What the task asks - Edit the data starting with the line that contains "Screen dimensions: 1512x806" and going on through the line that contains "Action: click(x=188, y=404)", replacing "Screen dimensions" with "Display dimensions" and leaving everything else unchanged. Return only those lines.

Provided records -
• • • • •
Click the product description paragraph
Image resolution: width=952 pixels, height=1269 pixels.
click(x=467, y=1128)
• • • • •
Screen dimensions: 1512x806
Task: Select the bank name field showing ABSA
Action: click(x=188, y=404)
• • • • •
Reply to the exercise -
Display dimensions: 1512x806
Task: Select the bank name field showing ABSA
Action: click(x=188, y=404)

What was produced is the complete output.